Duas rodas e muito barulho

Muitos motoboys andam na linha, mas a maioria segue o padrão da “correria”

Opinião
Por Editorial
5 de julho de 2020 - 0h01

A Reportagem Especial desta edição elenca uma série de infrações cometidas pelos motociclistas de Campos, entre elas, os canos de descargas das motos abertos com os decibéis nas alturas. É preciso que as autoridades de trânsito e de meio ambiente comprem esse barulho, pois este é ensurdecedor. Além do barulho acima permitido por lei, os motociclistas costuram os carros em zigue-zague por avenidas e ruas de riscos, transitam na contramão, avançam sinal vermelho, retiram as placas de identificação, colocam a própria vida e a de outros em perigo.

Não se deve generalizar, mas ao longo desta pandemia fica nítido que os motociclistas que mais avançam contra as leis são os motoboys, que fazem entrega delivery, quando na verdade deveriam ser os primeiros a dar o exemplo, pois se tornam profissionais em duas rodas, e deveriam primar pela legalidade para a manutenção dos seus empregos.

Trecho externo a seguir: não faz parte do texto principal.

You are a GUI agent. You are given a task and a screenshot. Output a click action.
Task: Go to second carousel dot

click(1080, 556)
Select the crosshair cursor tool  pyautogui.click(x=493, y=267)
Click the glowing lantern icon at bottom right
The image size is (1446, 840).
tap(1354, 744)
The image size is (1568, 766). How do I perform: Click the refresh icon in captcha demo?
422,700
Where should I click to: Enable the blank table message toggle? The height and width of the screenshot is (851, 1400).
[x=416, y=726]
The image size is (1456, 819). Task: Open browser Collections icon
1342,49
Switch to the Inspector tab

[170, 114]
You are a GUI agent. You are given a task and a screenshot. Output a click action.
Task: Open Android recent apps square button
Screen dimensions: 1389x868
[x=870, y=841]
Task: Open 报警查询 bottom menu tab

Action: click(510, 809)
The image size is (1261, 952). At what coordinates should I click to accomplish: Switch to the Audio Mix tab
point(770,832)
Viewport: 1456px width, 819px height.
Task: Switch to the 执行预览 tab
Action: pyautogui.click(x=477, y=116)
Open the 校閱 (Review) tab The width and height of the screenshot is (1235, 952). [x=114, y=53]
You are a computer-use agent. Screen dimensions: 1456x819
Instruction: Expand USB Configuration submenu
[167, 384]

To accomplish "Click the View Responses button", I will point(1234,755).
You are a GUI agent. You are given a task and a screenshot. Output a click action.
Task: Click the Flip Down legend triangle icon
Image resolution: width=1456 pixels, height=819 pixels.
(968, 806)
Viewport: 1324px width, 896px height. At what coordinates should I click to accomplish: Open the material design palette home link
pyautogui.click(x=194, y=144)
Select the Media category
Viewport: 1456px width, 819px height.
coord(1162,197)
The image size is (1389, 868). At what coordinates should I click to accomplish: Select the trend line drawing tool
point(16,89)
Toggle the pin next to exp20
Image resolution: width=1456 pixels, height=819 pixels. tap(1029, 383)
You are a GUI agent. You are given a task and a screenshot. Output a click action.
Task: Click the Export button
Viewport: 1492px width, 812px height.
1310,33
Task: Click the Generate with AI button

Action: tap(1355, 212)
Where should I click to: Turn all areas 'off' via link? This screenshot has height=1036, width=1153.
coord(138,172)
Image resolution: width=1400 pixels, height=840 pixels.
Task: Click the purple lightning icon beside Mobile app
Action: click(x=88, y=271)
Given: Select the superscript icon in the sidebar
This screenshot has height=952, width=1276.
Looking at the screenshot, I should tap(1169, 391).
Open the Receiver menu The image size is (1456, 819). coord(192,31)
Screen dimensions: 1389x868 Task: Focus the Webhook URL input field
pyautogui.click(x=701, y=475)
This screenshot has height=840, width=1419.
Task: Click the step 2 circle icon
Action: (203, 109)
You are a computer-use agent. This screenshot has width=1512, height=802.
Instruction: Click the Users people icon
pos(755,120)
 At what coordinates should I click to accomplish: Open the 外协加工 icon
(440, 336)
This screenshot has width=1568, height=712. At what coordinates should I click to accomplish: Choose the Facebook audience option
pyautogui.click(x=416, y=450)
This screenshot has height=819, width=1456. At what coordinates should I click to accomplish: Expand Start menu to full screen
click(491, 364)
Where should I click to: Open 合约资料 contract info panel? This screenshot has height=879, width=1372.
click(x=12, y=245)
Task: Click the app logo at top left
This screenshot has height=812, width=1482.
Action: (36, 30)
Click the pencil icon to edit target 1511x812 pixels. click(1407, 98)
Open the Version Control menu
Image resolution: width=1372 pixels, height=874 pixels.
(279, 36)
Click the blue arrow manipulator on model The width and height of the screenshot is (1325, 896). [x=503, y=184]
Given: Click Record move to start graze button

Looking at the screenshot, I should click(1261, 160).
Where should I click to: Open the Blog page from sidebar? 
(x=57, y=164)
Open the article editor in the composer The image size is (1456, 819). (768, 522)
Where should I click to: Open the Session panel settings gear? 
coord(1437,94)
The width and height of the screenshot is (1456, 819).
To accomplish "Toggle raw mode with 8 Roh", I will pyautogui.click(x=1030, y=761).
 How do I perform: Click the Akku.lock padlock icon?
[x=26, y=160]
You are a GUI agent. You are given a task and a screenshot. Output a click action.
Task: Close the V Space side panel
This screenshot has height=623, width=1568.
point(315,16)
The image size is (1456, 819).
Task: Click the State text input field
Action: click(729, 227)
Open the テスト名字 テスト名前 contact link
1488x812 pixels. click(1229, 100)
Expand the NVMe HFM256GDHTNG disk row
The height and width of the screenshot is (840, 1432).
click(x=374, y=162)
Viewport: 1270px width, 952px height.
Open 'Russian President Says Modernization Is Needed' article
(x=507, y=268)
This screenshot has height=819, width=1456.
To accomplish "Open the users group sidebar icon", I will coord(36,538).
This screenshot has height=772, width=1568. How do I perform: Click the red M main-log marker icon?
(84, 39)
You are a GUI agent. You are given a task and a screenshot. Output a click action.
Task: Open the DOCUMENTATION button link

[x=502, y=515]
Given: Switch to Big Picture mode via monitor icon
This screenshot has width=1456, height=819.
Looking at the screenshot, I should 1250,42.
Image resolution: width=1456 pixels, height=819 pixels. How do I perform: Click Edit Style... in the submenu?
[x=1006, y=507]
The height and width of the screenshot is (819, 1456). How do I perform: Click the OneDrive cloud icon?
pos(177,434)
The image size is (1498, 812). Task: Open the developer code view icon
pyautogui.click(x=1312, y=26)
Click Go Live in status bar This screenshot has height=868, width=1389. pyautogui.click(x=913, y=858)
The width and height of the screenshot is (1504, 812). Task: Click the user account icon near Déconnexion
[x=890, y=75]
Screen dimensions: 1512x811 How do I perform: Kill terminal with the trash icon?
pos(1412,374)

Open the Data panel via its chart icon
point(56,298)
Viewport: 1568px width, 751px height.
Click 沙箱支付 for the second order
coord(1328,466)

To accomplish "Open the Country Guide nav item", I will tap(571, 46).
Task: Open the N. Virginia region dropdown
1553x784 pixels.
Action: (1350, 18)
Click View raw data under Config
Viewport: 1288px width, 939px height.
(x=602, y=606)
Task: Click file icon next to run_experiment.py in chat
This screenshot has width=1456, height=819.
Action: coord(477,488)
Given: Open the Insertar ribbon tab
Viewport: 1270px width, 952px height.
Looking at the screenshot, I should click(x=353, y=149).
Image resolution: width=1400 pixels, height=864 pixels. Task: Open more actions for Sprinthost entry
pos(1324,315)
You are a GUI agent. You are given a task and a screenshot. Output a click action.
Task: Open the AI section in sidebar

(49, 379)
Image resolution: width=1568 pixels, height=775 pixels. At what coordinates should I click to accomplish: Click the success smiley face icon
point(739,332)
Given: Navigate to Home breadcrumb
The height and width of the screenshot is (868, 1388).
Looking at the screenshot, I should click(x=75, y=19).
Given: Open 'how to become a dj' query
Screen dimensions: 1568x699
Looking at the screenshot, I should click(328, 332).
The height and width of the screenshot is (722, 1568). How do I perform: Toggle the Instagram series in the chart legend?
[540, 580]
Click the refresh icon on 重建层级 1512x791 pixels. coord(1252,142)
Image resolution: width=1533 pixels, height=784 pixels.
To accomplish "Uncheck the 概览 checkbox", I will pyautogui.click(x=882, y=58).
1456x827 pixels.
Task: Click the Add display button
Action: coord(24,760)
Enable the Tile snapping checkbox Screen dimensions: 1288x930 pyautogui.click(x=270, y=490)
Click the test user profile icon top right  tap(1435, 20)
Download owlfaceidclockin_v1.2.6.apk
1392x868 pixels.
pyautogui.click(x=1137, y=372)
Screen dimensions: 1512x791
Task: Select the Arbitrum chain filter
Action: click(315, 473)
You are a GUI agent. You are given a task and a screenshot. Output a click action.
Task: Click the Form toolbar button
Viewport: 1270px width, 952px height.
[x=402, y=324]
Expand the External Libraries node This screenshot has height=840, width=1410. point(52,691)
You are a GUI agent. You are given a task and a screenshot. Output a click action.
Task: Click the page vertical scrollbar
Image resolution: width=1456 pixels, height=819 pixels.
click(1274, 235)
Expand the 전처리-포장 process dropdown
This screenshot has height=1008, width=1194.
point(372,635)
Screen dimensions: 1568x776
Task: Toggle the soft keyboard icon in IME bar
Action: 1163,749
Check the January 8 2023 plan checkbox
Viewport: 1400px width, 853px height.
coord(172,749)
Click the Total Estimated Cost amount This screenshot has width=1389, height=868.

Obviamente muitos motoboys andam na linha, mas a maioria segue o padrão da “correria”, gíria usada por eles, para tentar estabelecer uma empatia diante destes desmandos. A desculpa de que a pizza tem que chegar quente na casa do cliente é fajuta, até porque elas são transportadas em recipientes térmicos. O que existe é um misto de irresponsabilidade e de competição entre os próprios motoboys.

A reportagem ouviu a psicóloga Luciane Mina que explica que o barulho é um fator estressante na vida em sociedade, que faz gerar reação no indivíduo. “O som distorce a harmonia do sujeito e ao receber esse estímulo de decibéis maior que o normal, nosso corpo reage, seja para lutar, seja para fugir. É como se a pessoa estivesse recebendo um empurrão e isso explica o fato de muitas pessoas xingarem, se aborrecerem, ficarem agressivos ou, por outro lado, negar o barulho, se encolhendo, se fechando ou se defendendo de alguma forma”, conta.

O exposto pela psicóloga já é motivo suficiente para as autoridades comprarem literalmente esse barulho, apertando a fiscalização. É preciso tirar de circulação esses roncos absurdos que saem do cano de descargas das motos e que tiram o sono das pessoas, uma vez que é percebido também de madrugada.

Nas redes sociais já existe muito bate-boca entre jovens que defendem esse conjunto de irregularidades e pessoas que cobram o fim delas. É preciso deixar claro que não se trata apenas de crime, mas torna-se necessário uma campanha em defesa dos próprios motociclistas, quase todos muito jovens e que se arriscam demais.

Nesta pandemia, os motoboys foram e estão sendo imprescindíveis, nas entregas de comida, lanches, remédios e outros. O objetivo da reportagem não é, como se pode dizer popularmente, cuspir no delivery que comeu, deixando de reconhecer a importância deste tipo de trabalho. É necessário afinar essa orquestra de motocicletas barulhentas e torcer para que todos os motociclistas utilizem esse veículo defensivamente, respeitando às regras do trânsito.